Indonesia, Negara Kaya dengan Rakyat Miskin
Indonesia memang kaya akan sumber daya alam dan sumber daya manusia, tetapi ironisnya, sebagian besar rakyat masih hidup dalam kemiskinan. Kondisi ini merupakan paradoks Indonesia. Untuk menilai pencapaian ekonomi Indonesia dalam 30 tahun terakhir, kita dapat membandingkannya dengan negara lain seperti Tiongkok dan Singapura. Perbedaan besar aktivitas ekonomi atau pendapatan domestik bruto (PDB) antara Tiongkok, Singapura, dan Indonesia menggambarkan ketimpangan ekonomi.
Pertumbuhan ekonomi Tiongkok yang begitu pesat dalam 30 tahun terakhir disebabkan oleh prinsip-prinsip state capitalism, atau kapitalisme negara, di mana seluruh cabang produksi penting yang menguasai kebutuhan pokok masyarakat, dan sumber daya alam dikuasai oleh negara. Negara ini mengelola semua cabang produksi penting melalui Badan Usaha Milik Negara (BUMN), yang menjadi ujung tombak pembangunan ekonomi negaranya. Di sisi lain, Indonesia, meskipun memiliki prinsip serupa dalam Pasal 33 UUD 1945, tetapi pengelolaan cabang produksi dan sumber daya alam banyak diserahkan kepada mekanisme pasar. Hal ini menunjukkan bahwa pemerintah Indonesia belum sungguh-sungguh menjalankan Pasal 33 UUD 1945.
Di tengah kondisi ini, oligarki menguasai perekonomian Indonesia baik di tingkat nasional maupun daerah. Hal ini berdampak pada kehidupan ekonomi dan politik bangsa. 1% orang terkaya Indonesia menguasai 36% kekayaan Indonesia, sementara 10% orang terkaya menguasai 66% kekayaan. Kondisi ini menunjukkan bahwa keputusan politik menentukan kemiskinan atau kekayaan rakyat Indonesia.
Untuk mewujudkan tujuan merdeka dan menjadi negara sejahtera, pengelolaan kekayaan negara harus dilakukan melalui keputusan politik yang tepat, baik di tingkat nasional maupun daerah. Kita harus belajar dari negara lain yang sudah maju dan belajar dari kesalahan di masa lalu. Deng Xiaoping, seorang pemimpin Tiongkok, telah membuktikan bahwa dengan kebijakan ekonomi yang tepat, suatu negara dapat bangkit dan menjadi negara kuat.

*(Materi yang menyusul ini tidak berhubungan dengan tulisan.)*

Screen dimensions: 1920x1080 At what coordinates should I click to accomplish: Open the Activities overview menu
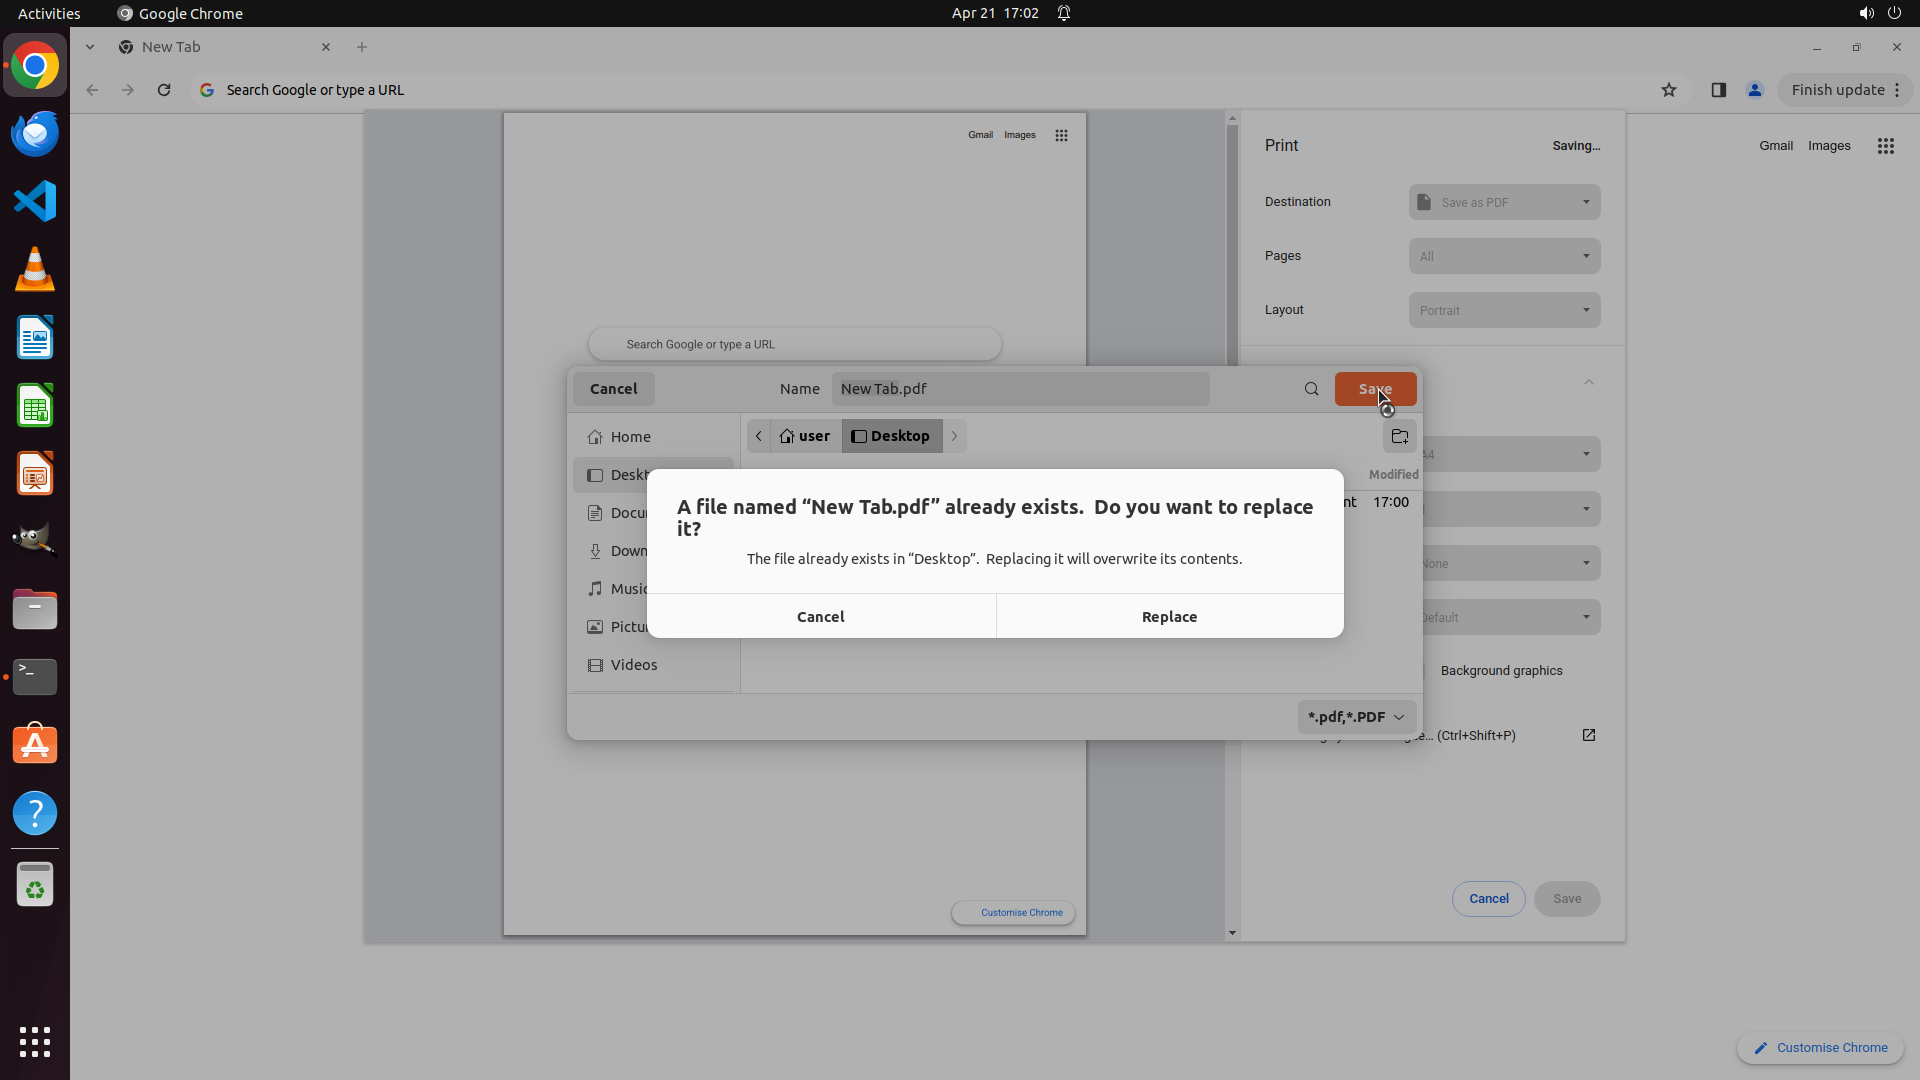49,13
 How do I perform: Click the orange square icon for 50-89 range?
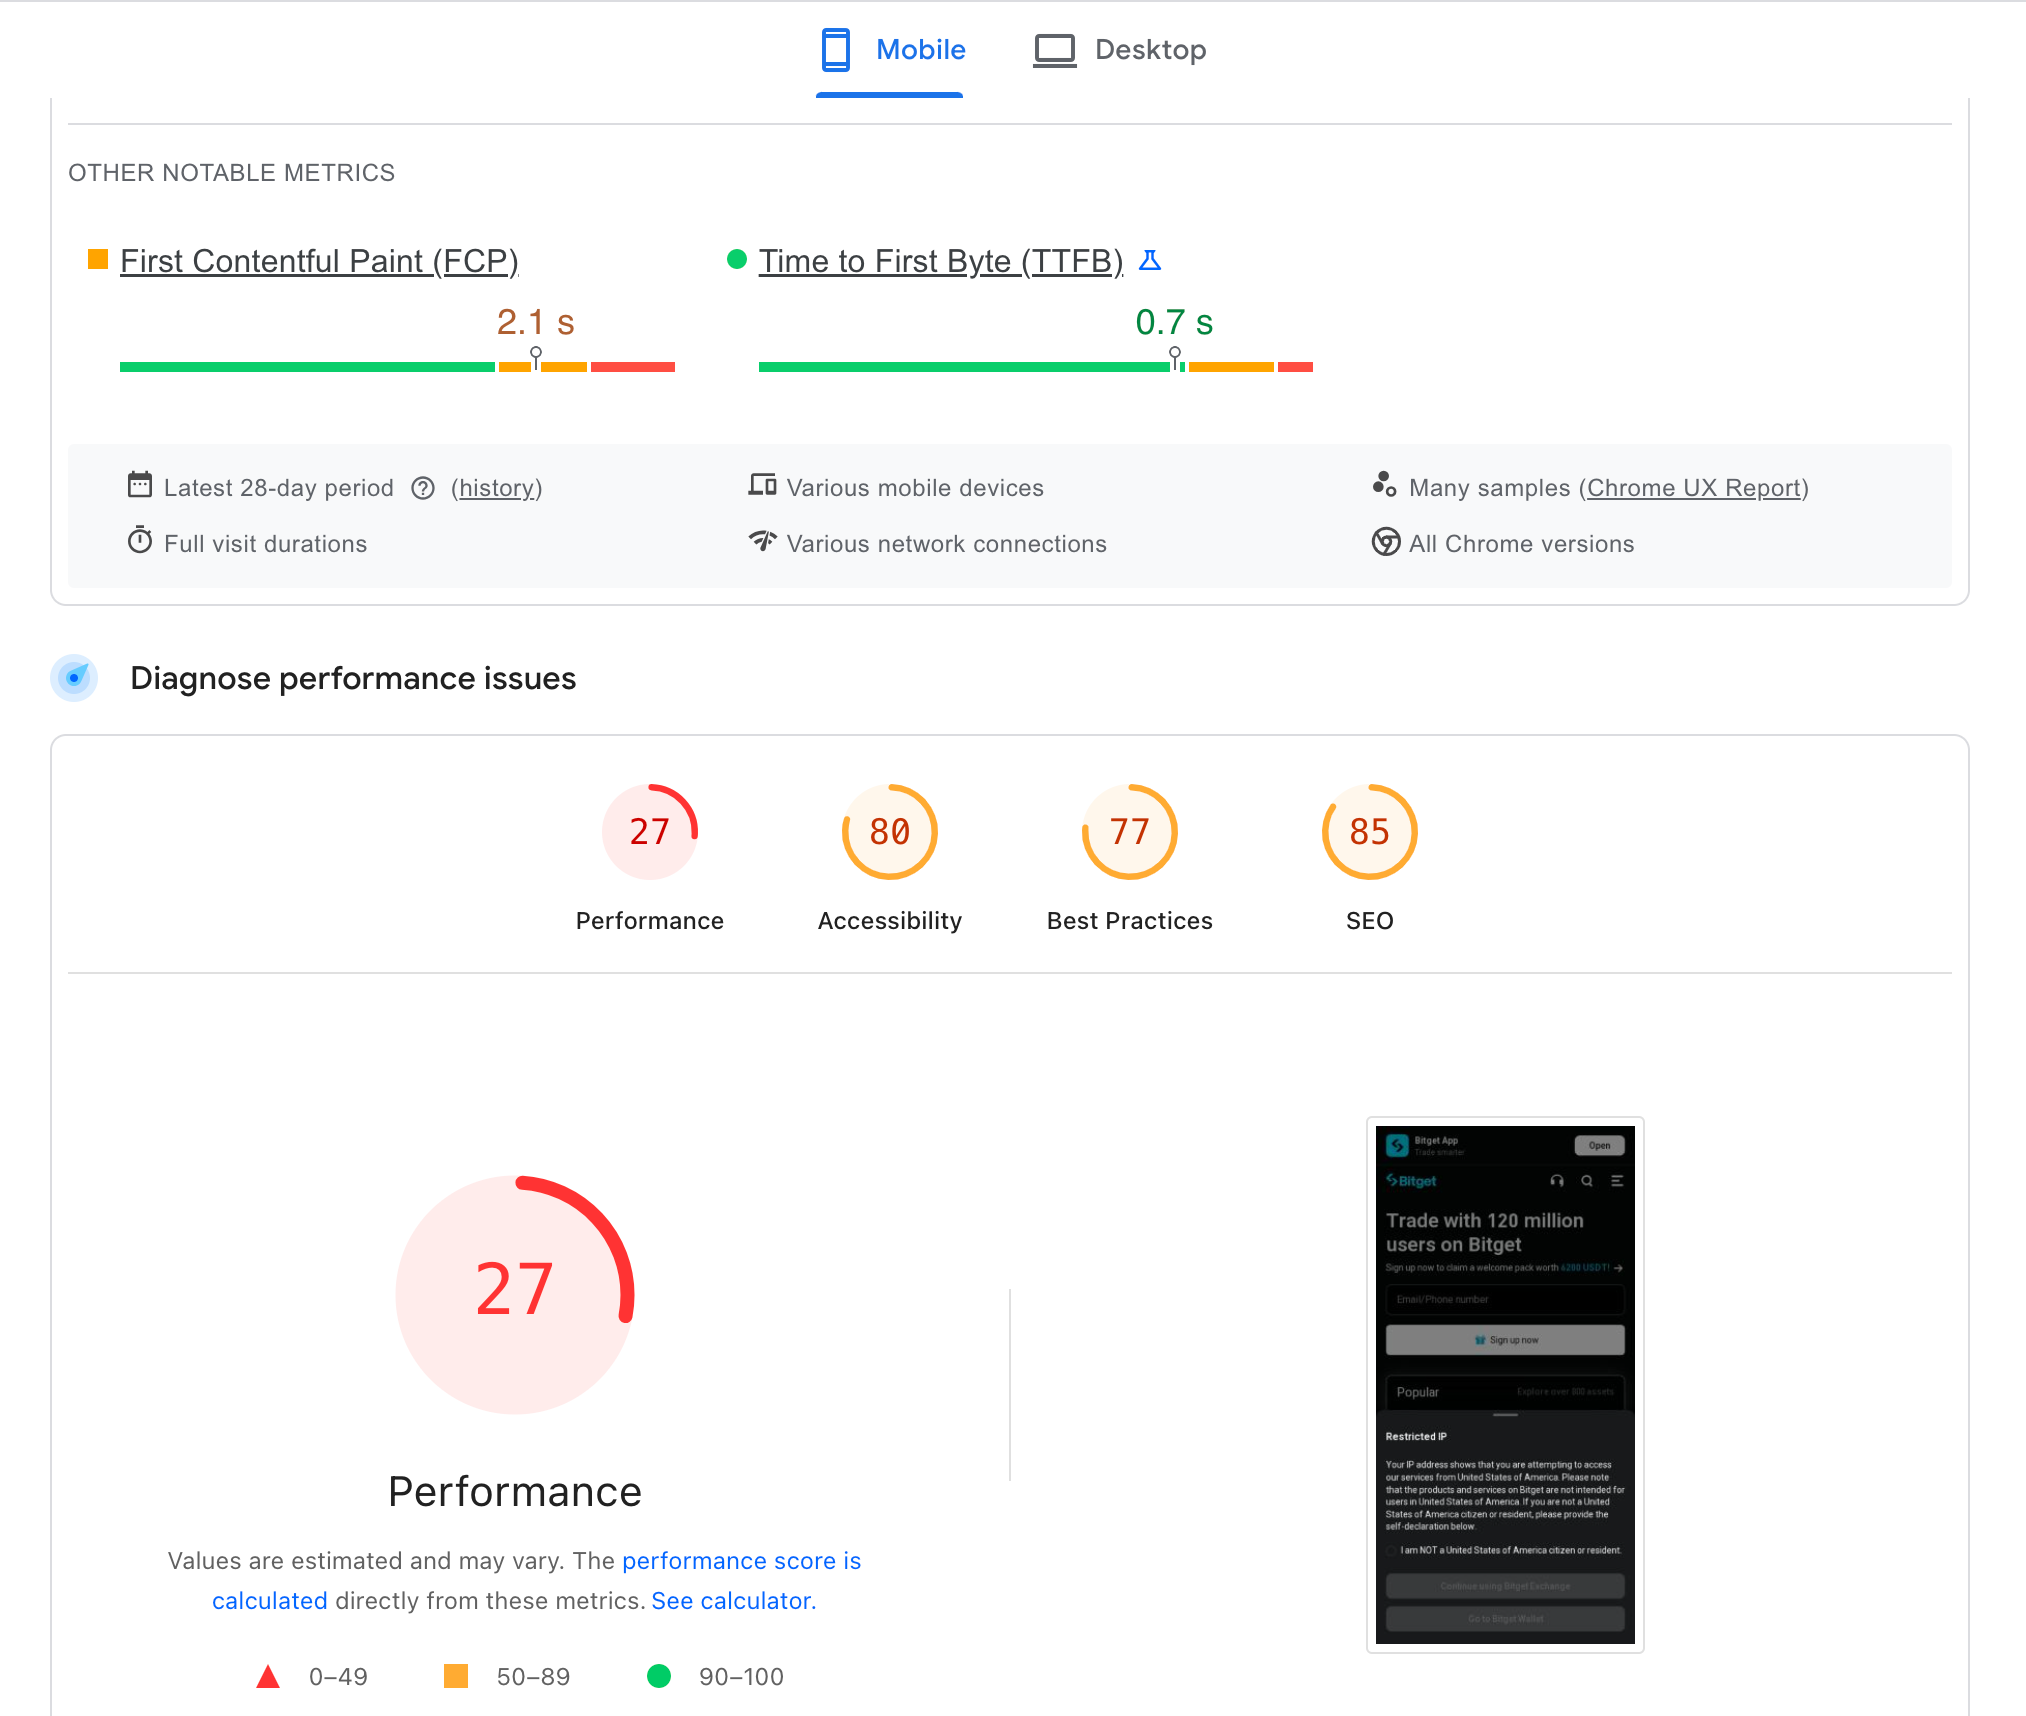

Saat ini, Indonesia perlu mencapai pertumbuhan ekonomi dua digit secara berkelanjutan selama 10 tahun berturut-turut, dimulai dengan pertumbuhan rata-rata 7% selama 5 tahun, untuk keluar dari perangkap negara menengah. Pertumbuhan ekonomi di bawah angka 10% akan sulit bagi Indonesia untuk naik kelas dan bersaing dengan negara-negara maju.
Paradoks Indonesia harus disadari oleh semua pihak, dan perlu langkah konkret untuk mencapai pertumbuhan ekonomi yang lebih tinggi. Kita sebagai bangsa harus sadar bahwa kita tidak boleh puas dengan kondisi saat ini. Kita harus berjuang untuk keluar dari paradoks ini dan menjadi bangsa yang kuat, terhormat, dan sejahtera.